### PASSAGE PROVIDED
==================================================

127> The server's public and private keys will need to be provided to the
128> `demo.FederatedContext` constructor, and the corresponding CA certificate will
129> need to be passed to the client library (e.g., via `--test_cert` for
130> `client_runner_main`).
131
132### Federated Program Platform
133
134The demo Federated Computations platform is a
135[Federated Program platform](https://github.com/tensorflow/federated/blob/main/tensorflow_federated/python/program/README.md#platform-specific-components)
136implementation that allows TFF computations to be run using Federated
137Computations Clients.
138
139A production implementation could reuse much of this code as-is, though
140`federated_context.py` would need to be updated to communicate with remote
141server(s) instead of an in-process server.
142
143#### `federated_context.py`
144
145Contains a
146[`tff.program.FederatedContext`](https://www.tensorflow.org/federated/api_docs/python/tff/program/FederatedContext)
147implementation for running computations on the demo Federated Computations
148platform.
149
150This module uses libraries in
151[`fcp/artifact_building`](../artifact_building) to
152convert TFF computations to the format expected by the
153[in-process server](#in-process-server) and [client](#client).
154
155#### `federated_computation.py`
156
157Contains a
158[`tff.Computation`](https://www.tensorflow.org/federated/api_docs/python/tff/Computation)
159subclass for computations that will be run by the demo Federated Computations
160platform.
161
162#### `federated_data_source.py`
163
164Contains a
165[`tff.program.FederatedDataSource`](https://www.tensorflow.org/federated/api_docs/python/tff/program/FederatedDataSource)
166implementation for representing on-device data sources.
167
168#### `checkpoint_tensor_reference.py`
169
170Contains a
171[`tff.program.MaterializableValueReference`](https://www.tensorflow.org/federated/api_docs/python/tff/program/MaterializableValueReference)
172implementation that reads values from a TensorFlow checkpoint.
173
174### In-Process Server
175
176An in-process HTTP(S) server that implements the
177[Federated Compute protocol](../protos/federatedcompute).
178This server is responsible for selecting which clients will contribute to each
179computation invocation (**task**), broadcasting computations and state to
180clients, aggregating the results of on-device computation, and incorporating
181that aggregate information back into the model or metrics.
182
183In a production implementation, each Federated Compute protocol service would
184likely be handled by a separate replicated microservice, not a Python module.
185
186#### `server.py`
187
188Provides the interface for setting up and stopping the in-process HTTP(S) server
189and running computations provided by the `FederatedContext`. This module is
190responsible for notifying the various Federated Compute protocol service
191implementations when a new task has been added and then managing the lifecycle
192of that task.

==================================================

### WORK TO COMPLETE
1 - Retype the demo platform documentation between "178This server is" and "a Python module.", inclusive.
2 - In the demo platform documentation, what does the implementation in `checkpoint_tensor_reference.py` read values from?
3 - List every Python module file name that the demo platform documentation mentions.

### RAW DATA
==================================================

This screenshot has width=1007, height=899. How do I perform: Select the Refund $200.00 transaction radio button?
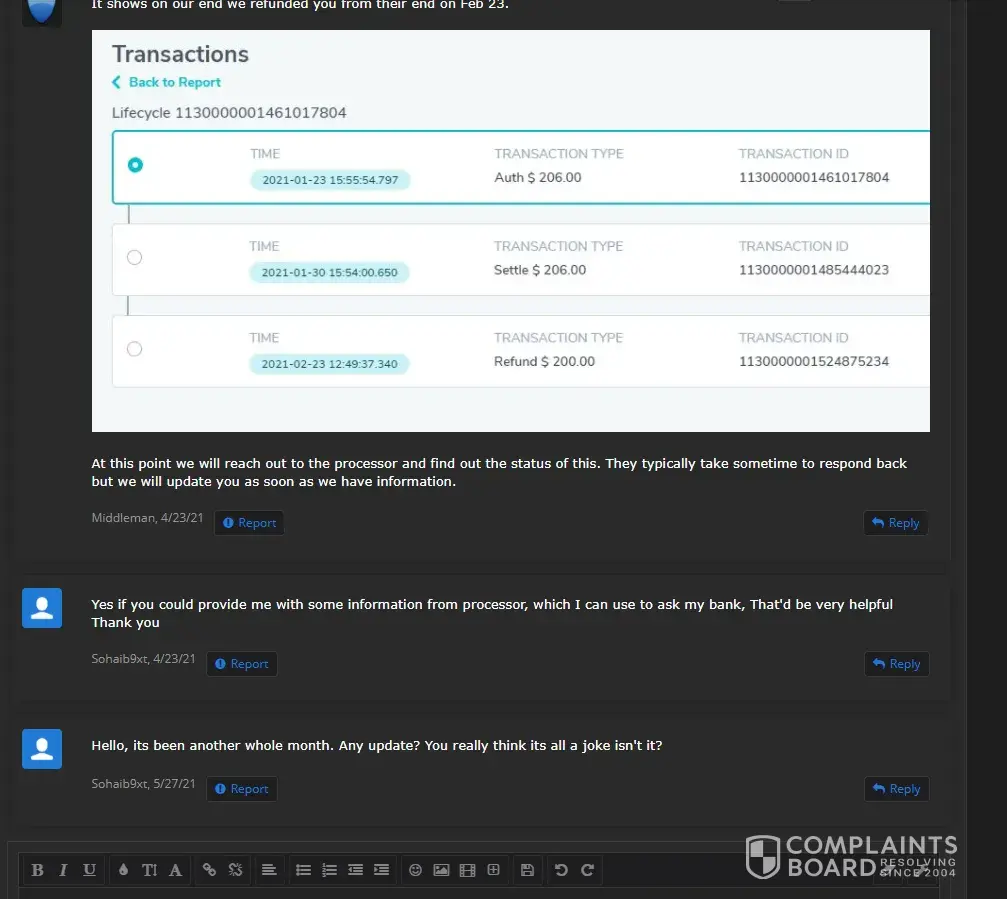click(134, 349)
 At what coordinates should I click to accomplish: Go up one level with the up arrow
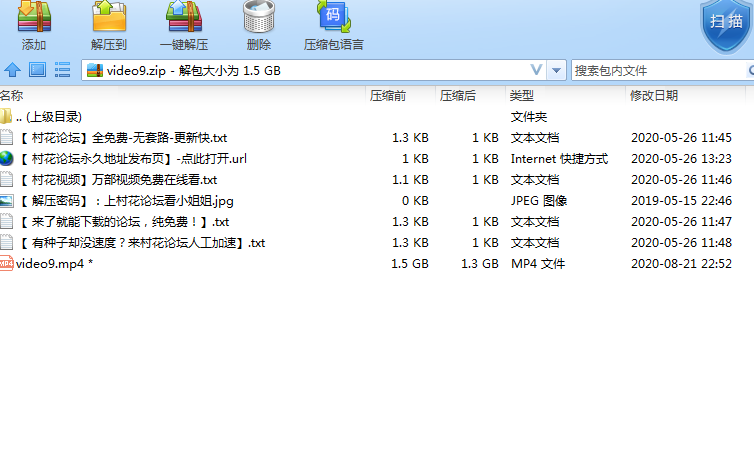pos(13,70)
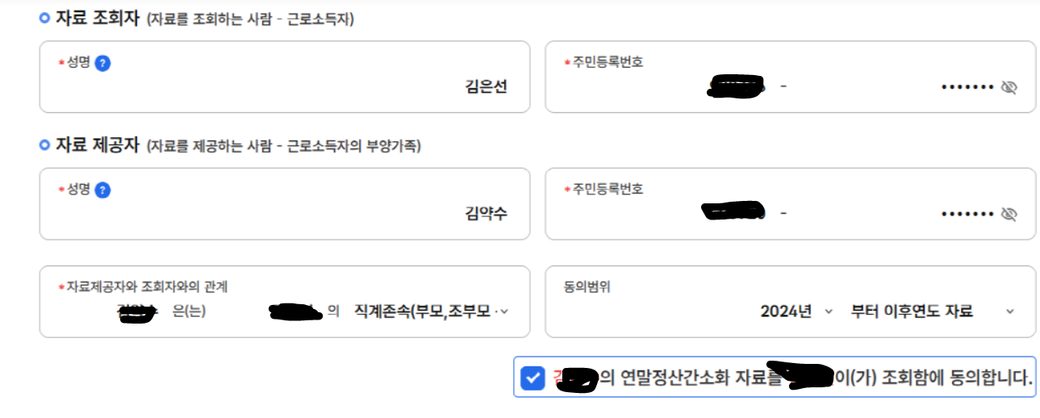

==================================================

### RESULTS FOR THE EXERCISE
1 -
178This server is responsible for selecting which clients will contribute to each
179computation invocation (**task**), broadcasting computations and state to
180clients, aggregating the results of on-device computation, and incorporating
181that aggregate information back into the model or metrics.
182
183In a production implementation, each Federated Compute protocol service would
184likely be handled by a separate replicated microservice, not a Python module.

2 - A TensorFlow checkpoint.

3 -
federated_context.py
federated_computation.py
federated_data_source.py
checkpoint_tensor_reference.py
server.py